EXERCISE REQUIREMENTS:
Word for word, the data below must be repeated in full; no picture is to be included.

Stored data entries
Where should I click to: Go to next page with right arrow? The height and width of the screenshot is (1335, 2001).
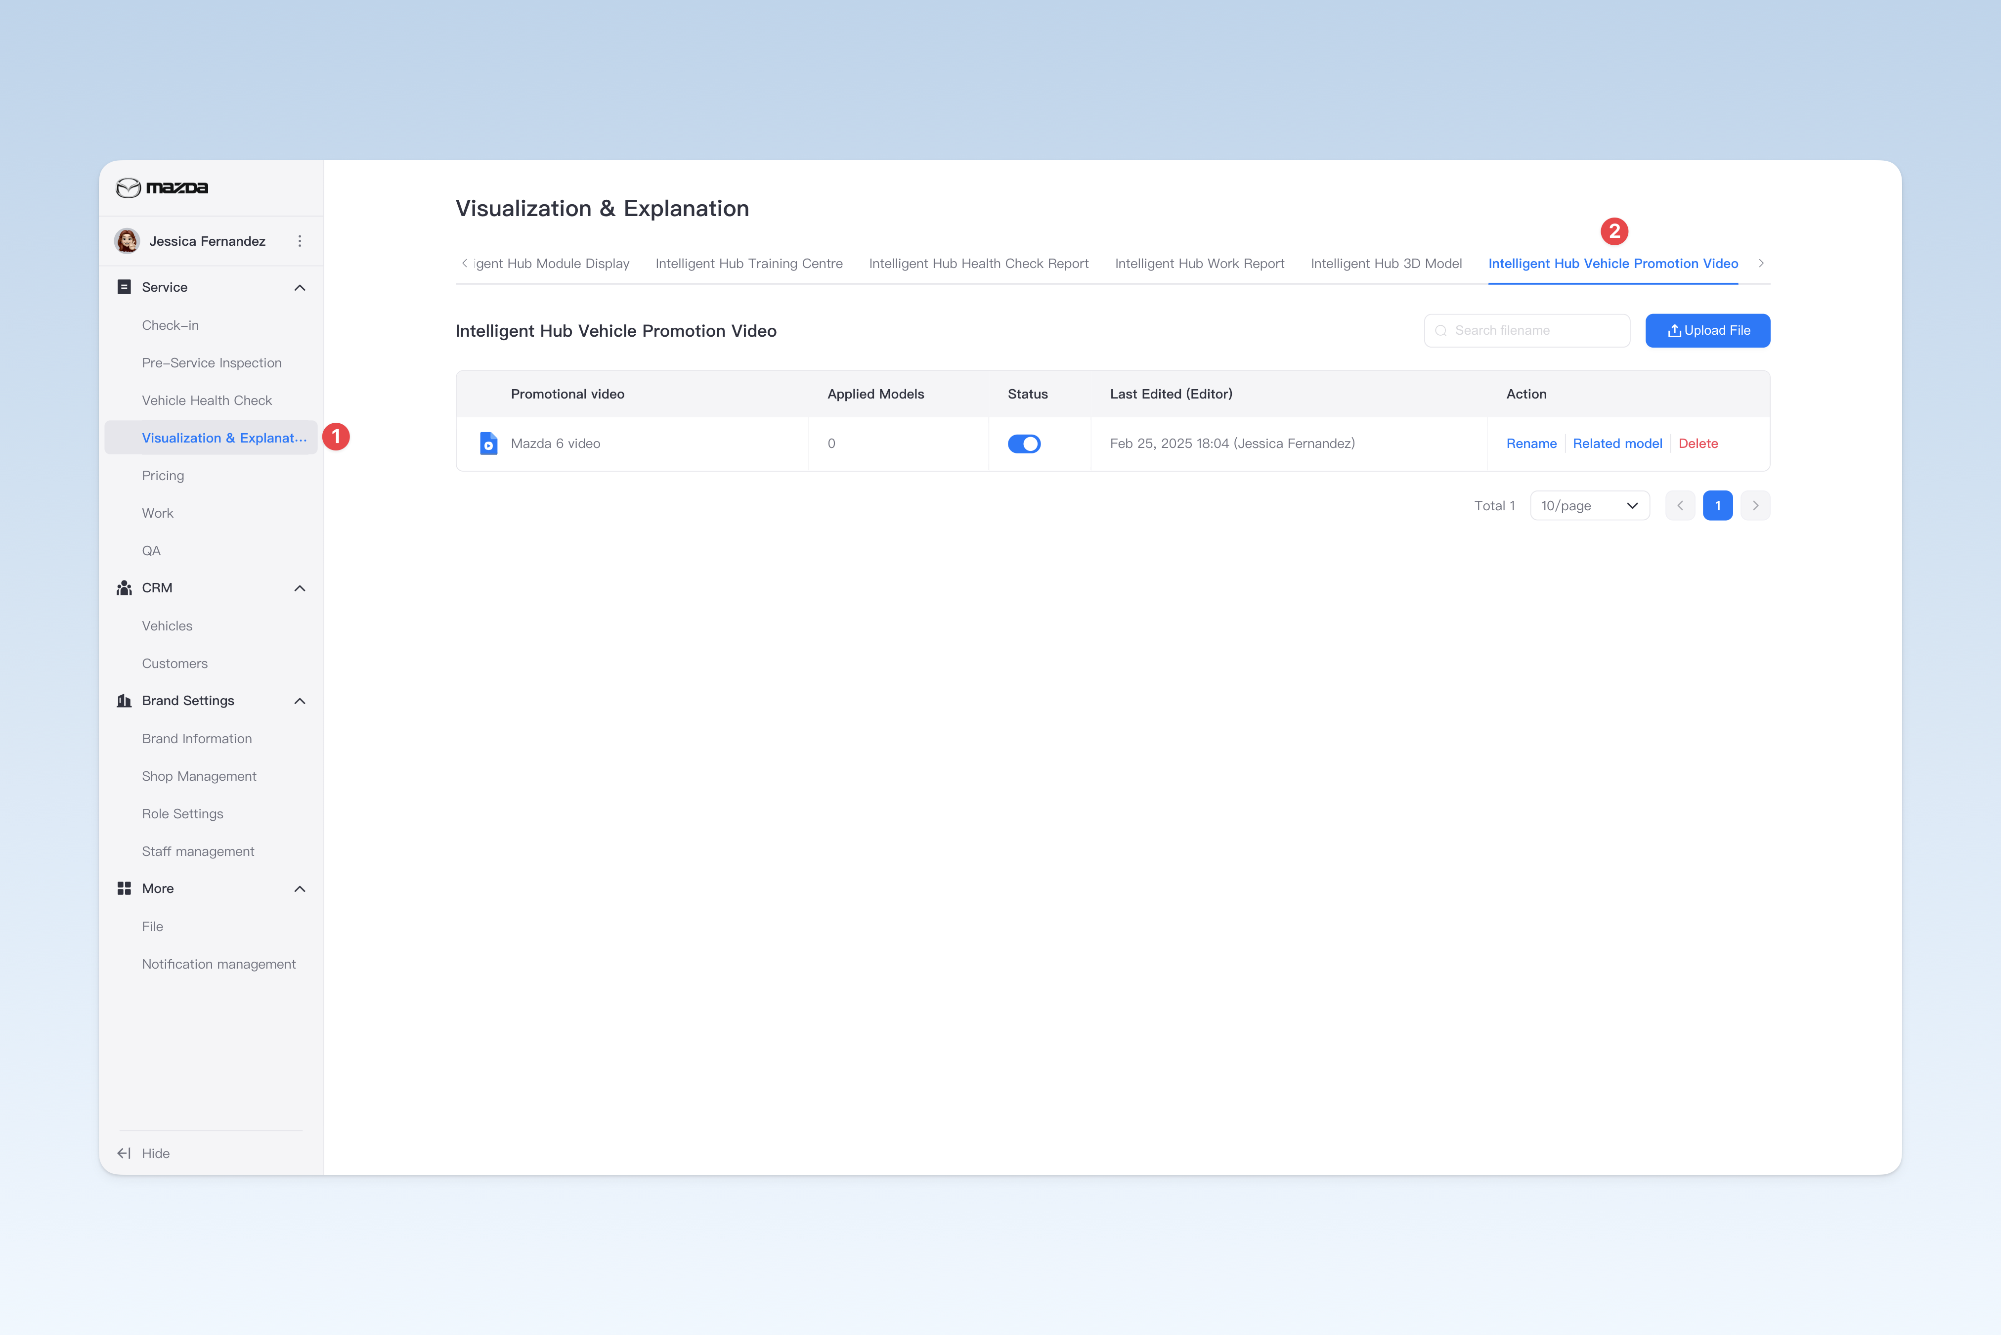tap(1755, 506)
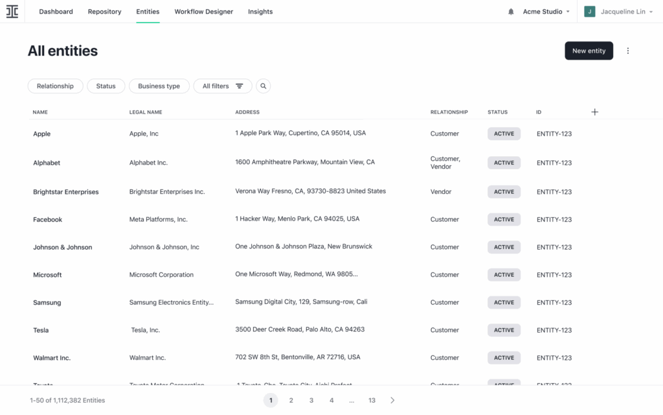
Task: Open the Repository section
Action: coord(104,11)
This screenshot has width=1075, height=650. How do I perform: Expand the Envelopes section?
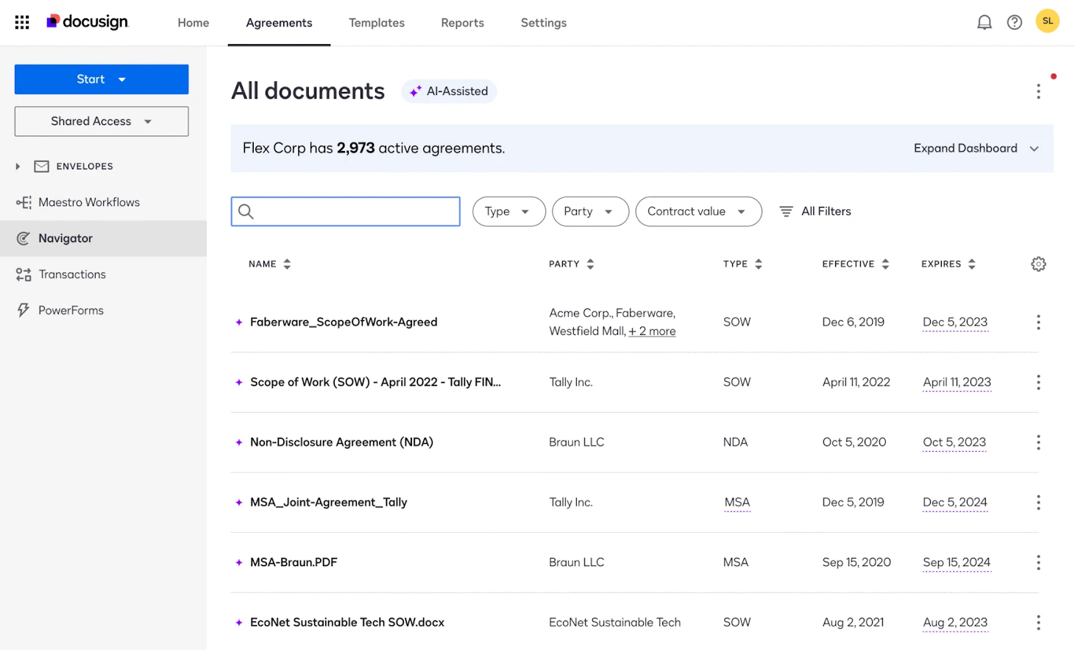18,166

SOLUTION BELOW:
Where should I click to: Go to next page with right arrow? The height and width of the screenshot is (1335, 2001).
tap(1755, 506)
Task: Open the Repository section
Action: coord(104,11)
This screenshot has width=1075, height=650. How do I perform: Expand the Envelopes section?
18,166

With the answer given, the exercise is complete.